Objectives: To determine the proportion of patients with tumor response, the proportion who survived progression-free for at least 6 months (progression-free survival ≥ 6 months), and the frequency and severity of toxicities of patients with recurrent squamous cell carcinoma of the uterine cervix treated with erlotinib.

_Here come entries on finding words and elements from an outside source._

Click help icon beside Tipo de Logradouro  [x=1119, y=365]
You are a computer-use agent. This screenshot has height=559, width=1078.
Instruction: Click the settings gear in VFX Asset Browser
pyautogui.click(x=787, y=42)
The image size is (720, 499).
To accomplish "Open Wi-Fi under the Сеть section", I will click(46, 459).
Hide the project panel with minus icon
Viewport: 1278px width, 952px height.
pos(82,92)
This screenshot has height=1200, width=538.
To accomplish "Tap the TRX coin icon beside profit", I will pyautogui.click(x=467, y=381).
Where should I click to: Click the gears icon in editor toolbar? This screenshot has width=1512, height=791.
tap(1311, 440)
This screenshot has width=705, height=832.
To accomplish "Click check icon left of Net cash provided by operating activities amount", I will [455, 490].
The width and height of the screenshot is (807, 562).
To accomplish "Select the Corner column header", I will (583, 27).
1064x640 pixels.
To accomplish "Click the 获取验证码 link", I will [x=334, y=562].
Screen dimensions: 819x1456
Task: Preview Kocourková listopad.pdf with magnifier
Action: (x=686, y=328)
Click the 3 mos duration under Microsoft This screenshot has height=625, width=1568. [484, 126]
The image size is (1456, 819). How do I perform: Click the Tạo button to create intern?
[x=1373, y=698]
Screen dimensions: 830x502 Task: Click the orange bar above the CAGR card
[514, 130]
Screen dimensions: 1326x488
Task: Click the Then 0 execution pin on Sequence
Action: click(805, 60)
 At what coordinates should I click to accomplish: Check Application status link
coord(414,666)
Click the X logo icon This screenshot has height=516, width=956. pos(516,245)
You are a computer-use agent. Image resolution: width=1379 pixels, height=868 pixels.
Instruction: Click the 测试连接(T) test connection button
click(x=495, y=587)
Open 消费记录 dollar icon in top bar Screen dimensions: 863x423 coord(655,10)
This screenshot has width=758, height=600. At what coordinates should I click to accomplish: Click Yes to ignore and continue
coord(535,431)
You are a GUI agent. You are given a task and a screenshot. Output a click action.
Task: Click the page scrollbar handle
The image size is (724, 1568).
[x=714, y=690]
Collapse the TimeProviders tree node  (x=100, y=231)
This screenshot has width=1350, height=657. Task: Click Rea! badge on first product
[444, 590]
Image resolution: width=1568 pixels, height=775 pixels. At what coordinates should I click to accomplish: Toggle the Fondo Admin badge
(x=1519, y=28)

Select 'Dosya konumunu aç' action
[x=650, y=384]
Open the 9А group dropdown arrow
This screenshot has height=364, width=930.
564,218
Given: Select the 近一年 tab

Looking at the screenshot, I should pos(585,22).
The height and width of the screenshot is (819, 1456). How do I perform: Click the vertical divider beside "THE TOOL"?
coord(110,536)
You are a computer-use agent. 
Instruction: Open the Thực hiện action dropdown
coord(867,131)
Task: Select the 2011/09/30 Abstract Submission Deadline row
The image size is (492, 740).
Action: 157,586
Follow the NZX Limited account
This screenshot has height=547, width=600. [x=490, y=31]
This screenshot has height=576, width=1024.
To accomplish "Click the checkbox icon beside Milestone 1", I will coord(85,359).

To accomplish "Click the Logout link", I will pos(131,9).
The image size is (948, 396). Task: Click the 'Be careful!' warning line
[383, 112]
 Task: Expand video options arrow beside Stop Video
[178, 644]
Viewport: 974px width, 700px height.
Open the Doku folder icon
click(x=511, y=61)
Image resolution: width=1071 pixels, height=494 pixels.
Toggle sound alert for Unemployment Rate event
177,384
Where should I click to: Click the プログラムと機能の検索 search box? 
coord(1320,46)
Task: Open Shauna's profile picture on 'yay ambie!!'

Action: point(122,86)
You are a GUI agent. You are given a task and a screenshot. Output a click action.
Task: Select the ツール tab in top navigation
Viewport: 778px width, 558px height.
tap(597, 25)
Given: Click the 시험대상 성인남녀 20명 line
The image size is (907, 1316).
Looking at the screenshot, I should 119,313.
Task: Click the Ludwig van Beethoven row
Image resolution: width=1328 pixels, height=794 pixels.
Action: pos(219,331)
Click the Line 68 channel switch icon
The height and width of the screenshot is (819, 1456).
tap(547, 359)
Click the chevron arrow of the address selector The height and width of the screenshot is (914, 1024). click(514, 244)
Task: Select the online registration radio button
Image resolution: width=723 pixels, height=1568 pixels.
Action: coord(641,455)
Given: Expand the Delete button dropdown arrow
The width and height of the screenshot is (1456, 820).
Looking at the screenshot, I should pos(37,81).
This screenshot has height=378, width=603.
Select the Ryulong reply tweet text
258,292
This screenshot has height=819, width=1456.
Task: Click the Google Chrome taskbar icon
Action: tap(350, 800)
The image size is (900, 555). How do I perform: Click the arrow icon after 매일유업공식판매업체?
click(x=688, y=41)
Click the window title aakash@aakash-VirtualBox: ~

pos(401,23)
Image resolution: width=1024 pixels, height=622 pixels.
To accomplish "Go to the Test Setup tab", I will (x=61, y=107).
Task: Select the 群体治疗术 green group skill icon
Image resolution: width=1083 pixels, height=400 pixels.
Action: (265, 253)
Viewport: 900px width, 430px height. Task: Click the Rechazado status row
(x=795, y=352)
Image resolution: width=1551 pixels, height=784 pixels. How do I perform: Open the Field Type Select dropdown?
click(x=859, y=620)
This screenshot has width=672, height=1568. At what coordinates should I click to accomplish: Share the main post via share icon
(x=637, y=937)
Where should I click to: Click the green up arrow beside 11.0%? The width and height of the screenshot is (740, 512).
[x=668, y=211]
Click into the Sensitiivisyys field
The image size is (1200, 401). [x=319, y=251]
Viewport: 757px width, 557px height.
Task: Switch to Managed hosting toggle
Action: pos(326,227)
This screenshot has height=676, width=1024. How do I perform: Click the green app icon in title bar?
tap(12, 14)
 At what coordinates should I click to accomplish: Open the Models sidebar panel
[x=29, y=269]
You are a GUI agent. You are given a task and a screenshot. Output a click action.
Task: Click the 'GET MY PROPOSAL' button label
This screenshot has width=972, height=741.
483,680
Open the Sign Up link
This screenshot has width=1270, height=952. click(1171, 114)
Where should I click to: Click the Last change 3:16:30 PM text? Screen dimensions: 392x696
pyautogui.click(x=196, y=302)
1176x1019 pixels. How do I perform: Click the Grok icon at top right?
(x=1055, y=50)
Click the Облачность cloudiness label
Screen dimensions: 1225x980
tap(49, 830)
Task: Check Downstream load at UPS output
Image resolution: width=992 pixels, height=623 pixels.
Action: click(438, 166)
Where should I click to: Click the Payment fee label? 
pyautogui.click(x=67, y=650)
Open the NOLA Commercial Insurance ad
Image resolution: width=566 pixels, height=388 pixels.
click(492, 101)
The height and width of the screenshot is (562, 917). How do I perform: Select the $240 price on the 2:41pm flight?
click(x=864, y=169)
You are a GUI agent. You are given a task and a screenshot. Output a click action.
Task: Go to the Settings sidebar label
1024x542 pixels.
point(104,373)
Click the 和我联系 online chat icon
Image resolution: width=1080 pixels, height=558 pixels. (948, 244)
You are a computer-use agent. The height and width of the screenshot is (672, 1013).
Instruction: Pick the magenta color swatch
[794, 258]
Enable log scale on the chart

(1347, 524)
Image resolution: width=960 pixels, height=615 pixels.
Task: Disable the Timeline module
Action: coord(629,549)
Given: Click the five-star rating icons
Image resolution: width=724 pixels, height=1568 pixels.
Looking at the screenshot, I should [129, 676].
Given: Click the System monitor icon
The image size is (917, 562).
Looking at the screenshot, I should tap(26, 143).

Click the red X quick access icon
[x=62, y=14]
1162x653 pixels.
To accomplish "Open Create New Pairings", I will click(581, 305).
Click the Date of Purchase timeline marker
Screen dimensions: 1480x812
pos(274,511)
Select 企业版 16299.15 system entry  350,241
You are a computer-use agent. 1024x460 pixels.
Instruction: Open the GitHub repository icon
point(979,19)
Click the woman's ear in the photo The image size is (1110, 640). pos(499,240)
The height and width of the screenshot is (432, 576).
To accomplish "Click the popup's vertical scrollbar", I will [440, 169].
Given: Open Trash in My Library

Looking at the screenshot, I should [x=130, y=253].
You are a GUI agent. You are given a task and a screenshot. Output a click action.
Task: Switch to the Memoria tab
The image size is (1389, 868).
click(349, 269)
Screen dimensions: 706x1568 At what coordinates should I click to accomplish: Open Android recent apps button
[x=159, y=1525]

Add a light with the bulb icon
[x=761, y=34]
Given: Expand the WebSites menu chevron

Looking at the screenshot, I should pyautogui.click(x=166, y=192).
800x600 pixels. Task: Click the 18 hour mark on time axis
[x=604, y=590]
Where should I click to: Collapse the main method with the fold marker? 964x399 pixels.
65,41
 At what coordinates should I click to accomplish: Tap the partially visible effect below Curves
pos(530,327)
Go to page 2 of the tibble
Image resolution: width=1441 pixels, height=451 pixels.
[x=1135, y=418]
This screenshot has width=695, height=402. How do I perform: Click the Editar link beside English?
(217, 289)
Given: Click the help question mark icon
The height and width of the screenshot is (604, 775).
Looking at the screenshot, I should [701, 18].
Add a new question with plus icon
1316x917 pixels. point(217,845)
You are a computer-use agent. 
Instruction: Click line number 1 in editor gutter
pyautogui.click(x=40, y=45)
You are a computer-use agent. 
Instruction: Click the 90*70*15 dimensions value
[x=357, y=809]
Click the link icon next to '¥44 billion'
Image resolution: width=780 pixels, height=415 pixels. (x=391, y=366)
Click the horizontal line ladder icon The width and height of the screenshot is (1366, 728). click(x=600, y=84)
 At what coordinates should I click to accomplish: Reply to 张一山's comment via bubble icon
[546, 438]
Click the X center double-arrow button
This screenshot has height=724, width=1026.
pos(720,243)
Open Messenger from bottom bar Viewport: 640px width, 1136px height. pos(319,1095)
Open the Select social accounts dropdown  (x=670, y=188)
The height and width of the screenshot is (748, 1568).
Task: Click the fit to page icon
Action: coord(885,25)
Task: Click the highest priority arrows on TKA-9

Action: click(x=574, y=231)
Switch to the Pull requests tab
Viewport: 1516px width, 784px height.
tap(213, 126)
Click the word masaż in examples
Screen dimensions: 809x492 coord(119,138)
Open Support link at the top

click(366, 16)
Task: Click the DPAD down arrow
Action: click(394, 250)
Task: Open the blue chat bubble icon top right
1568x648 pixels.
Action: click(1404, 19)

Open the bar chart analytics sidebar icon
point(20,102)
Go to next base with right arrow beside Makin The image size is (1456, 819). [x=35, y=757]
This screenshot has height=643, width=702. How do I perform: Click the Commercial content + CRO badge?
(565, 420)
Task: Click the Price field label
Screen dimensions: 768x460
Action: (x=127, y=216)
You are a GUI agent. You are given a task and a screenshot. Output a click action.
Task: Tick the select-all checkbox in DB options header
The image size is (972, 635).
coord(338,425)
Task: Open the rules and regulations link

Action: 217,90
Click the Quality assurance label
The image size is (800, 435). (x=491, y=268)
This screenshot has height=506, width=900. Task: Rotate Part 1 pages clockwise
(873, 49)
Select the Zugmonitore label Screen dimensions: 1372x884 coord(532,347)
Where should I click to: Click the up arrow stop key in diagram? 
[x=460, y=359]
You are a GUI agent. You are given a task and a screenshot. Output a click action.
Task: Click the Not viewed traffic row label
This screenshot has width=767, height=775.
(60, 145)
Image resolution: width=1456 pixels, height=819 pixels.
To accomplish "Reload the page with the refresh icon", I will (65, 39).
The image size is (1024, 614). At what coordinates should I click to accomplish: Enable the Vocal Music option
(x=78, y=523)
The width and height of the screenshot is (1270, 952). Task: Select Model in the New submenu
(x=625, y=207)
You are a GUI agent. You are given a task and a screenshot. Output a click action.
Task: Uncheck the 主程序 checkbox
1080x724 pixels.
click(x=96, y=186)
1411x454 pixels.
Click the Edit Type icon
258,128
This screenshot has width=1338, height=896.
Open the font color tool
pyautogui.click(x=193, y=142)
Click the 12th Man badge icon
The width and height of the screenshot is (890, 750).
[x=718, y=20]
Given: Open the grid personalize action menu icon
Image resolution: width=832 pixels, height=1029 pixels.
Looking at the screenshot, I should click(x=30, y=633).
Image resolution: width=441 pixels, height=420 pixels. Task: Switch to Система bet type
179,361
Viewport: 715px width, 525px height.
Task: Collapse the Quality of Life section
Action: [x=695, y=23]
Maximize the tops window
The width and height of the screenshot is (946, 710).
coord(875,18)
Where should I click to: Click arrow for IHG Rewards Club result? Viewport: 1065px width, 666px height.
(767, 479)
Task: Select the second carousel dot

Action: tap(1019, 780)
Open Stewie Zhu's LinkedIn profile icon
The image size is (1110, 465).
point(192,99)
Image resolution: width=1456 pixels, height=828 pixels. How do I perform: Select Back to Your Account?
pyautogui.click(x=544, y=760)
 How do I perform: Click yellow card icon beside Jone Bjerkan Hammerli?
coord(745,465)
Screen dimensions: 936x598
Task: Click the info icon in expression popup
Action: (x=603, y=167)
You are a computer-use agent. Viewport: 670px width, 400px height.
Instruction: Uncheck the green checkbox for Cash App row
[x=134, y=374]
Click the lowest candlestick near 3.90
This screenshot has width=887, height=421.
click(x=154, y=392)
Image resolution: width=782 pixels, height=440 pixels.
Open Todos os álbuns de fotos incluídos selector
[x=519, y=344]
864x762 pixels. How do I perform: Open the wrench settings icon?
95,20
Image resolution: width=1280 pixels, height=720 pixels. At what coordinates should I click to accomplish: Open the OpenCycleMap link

Methods: This was a multicenter, open-label, single-arm trial evaluating the toxicity and efficacy of oral erlotinib at an initial dosage of 150 mg daily until progressive disease or adverse effects prohibited further therapy.

Results: Twenty-eight patients with squamous cell carcinoma were enrolled onto this trial. Twenty-five patients were evaluable. There were no objective responses, with 4 (16%) patients achieving stable disease; only 1 patient had a progression-free survival of 6 months (4%) or more. The 1-sided 90% confidence interval for response was 0.0% to 8.8%. The 2-sided 90% confidence interval for the proportion of patients surviving progression-free for at least 6 months is 0.2% to 17.6%. Erlotinib was well tolerated, with the most common drug-related adverse events being gastrointestinal toxicities, fatigue, and rash.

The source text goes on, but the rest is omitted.